After a span of time, the angels stopped falling, and the steadily darkening sky was still and calm. He stopped craning his neck and let his eyes fix in front of him. In the distance, he saw lights, and he heard the rush of cars racing by. Hopefully, he would be able to find a payphone and contact Dean. He made his way there, shivering slightly and pulling his trench coat tighter around him. For spring, it was a chilly evening.

The source of the lights came into view. A large rest stop splayed out in front of him. Weaving through the trees and down a slope, he made his way onto the pavement of the parking lot and then into the rest stop itself.

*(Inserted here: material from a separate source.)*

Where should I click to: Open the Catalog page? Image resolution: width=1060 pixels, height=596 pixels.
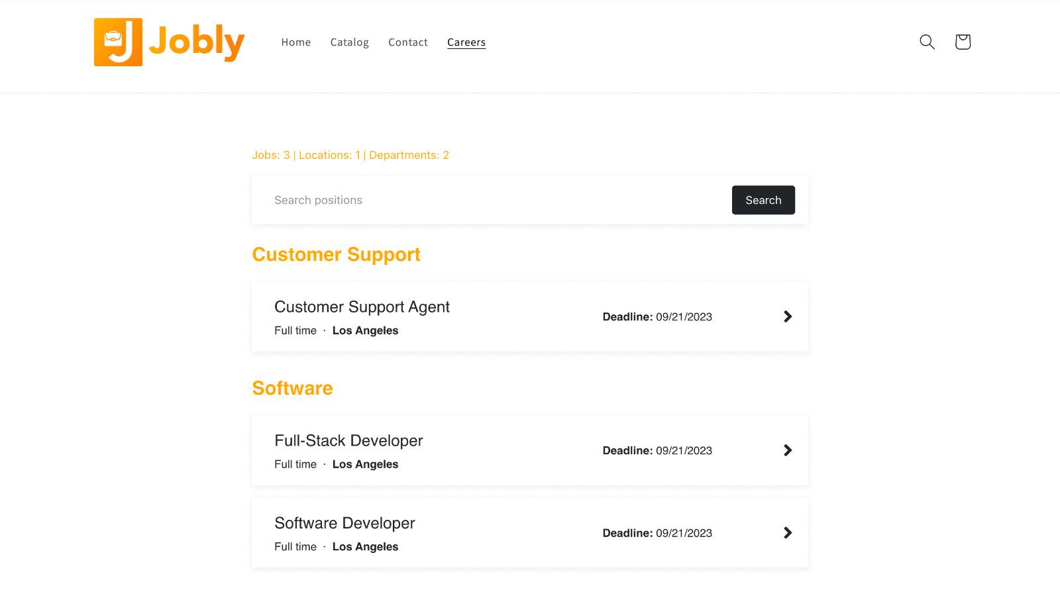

An interactive map on the wall informed him that he was about fifteen miles south of a city called Sandusky. He was in Ohio. He had no clue why he had been dropped there, of all places, but so be it. He managed to locate a line of several payphones nearby, and he asked a portly older woman if he could borrow some change. She smiled at him, said that he reminded her of her grandson, then promptly gave him a dollar.

He punched in Dean's number and waited for the hunter to pick up his phone.


A/N:

This fic is what I like to call canon irreverent, meaning that almost any canon established after 8x23 is completely disregarded. You'll find that Fergus's backstory isn't quite what it was on the show, and things have gone a little bit differently for Jimmy's surviving family. Just wanted to make it clear that I'm perfectly aware of what's happened in canon. I'm merely choosing to ignore it because I'm not going to stray from what this story is meant to be just because the writers have decided to be nice and give us answers on things I'd thought they'd forgotten about.